Health and Safety of Nation’s Nuclear Workers and the Public in Jeopardy

Washington, DC—If the National Nuclear Security Administration (NNSA) successfully consolidates its operational contracts at the Y-12 National Security Complex in Oak Ridge, Tennessee and the Pantex Plant in Amarillo, Texas thousands of work years of institutional knowledge could being lost, putting the nation’s national security at risk.

The NNSA plans to issue just one contract that will cover both facilities. This Request for Proposal (RFP) does not require the successor contractor to employ the existing workforce. Failing to include this provision in the RFP could prove dire at high-hazard nuclear operations such as these. “Without this provision contractors could employ unskilled labor putting the health and safety of the public and these skilled workers in jeopardy,” said Ron Ault, President of the Metal Trades Department, AFL-CIO that represents workers at both facilities.

It has been a requirement since these facilities began operations that the workforce carries over. The MTD and its affiliated unions have asked DOE Secretary Dr. Stephen Chu to step in on the worker’s behalf and direct the NNSA to amend their current RFP so that it specifically requires the successor contractor to maintain the current workforce and the rates of pay and levels of benefits; a practice that has been followed for these facilities for more than sixty years.

The Metal Trades Councils—the Atomic Trades & Labor Council at Y-12 and the Metal Trades Council of Amarillo, Texas and Vicinity at Pantex—represent employees who work under five year contracts between the NNSA and private contractors. Although contractors change every five years most of the employees do not, some having been at the facilities for decades. Most hold the highest security clearance levels.

Workers at these facilities are also facing separate attacks to their health and safety in the form of HR 4310 House Armed Services Committee’s 2013 National Defense Authorization bill.
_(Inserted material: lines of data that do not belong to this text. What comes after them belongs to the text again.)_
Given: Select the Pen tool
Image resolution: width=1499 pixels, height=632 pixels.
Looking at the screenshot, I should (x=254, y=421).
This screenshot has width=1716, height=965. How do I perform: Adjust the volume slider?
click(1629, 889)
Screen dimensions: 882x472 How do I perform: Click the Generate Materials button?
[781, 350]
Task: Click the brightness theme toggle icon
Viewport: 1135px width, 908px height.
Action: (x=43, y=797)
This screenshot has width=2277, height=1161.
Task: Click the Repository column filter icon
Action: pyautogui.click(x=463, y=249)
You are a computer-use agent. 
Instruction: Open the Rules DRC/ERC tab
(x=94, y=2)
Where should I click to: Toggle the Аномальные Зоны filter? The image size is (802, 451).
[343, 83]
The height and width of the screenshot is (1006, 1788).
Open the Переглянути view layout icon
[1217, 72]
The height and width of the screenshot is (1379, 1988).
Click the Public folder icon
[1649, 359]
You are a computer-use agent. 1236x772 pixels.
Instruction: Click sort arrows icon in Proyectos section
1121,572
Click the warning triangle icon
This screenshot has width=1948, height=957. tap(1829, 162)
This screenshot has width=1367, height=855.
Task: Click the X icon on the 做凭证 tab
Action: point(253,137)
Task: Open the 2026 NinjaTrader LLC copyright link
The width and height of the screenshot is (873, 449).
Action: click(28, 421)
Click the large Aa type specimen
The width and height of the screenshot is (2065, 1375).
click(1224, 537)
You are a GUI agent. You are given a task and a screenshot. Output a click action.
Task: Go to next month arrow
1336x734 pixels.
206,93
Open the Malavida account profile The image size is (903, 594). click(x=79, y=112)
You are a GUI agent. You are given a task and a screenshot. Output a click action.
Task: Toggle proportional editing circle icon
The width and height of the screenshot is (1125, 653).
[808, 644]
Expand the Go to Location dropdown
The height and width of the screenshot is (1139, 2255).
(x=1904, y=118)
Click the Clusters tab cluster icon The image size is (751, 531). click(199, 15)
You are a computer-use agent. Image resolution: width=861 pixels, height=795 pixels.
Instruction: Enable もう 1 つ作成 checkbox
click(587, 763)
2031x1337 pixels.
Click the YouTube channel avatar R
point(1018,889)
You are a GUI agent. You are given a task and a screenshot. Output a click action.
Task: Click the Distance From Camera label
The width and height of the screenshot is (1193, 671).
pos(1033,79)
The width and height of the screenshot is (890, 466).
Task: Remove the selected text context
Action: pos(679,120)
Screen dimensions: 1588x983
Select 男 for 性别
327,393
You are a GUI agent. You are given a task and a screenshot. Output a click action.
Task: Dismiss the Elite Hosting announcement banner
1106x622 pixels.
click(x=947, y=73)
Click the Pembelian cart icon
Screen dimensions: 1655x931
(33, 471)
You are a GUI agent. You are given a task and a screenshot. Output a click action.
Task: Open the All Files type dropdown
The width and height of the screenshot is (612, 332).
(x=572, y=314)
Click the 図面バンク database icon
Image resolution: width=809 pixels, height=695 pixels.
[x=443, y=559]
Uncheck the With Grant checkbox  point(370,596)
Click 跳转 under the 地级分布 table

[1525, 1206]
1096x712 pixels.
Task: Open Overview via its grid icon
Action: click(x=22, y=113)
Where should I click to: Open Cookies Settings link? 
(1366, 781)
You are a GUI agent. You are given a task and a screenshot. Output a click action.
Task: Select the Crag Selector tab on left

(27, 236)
Legislation pending in Congress would shift the entire safety & health program to NNSA and eliminate current DOE worker health and safety standards and enforcement, substituting ineffective standards and “performance-based” oversight.

The MTD and its affiliated unions strongly oppose changes in worker safety and health contained in HR4310, and believe it will put nuclear workers and the public’s health and safety at risk.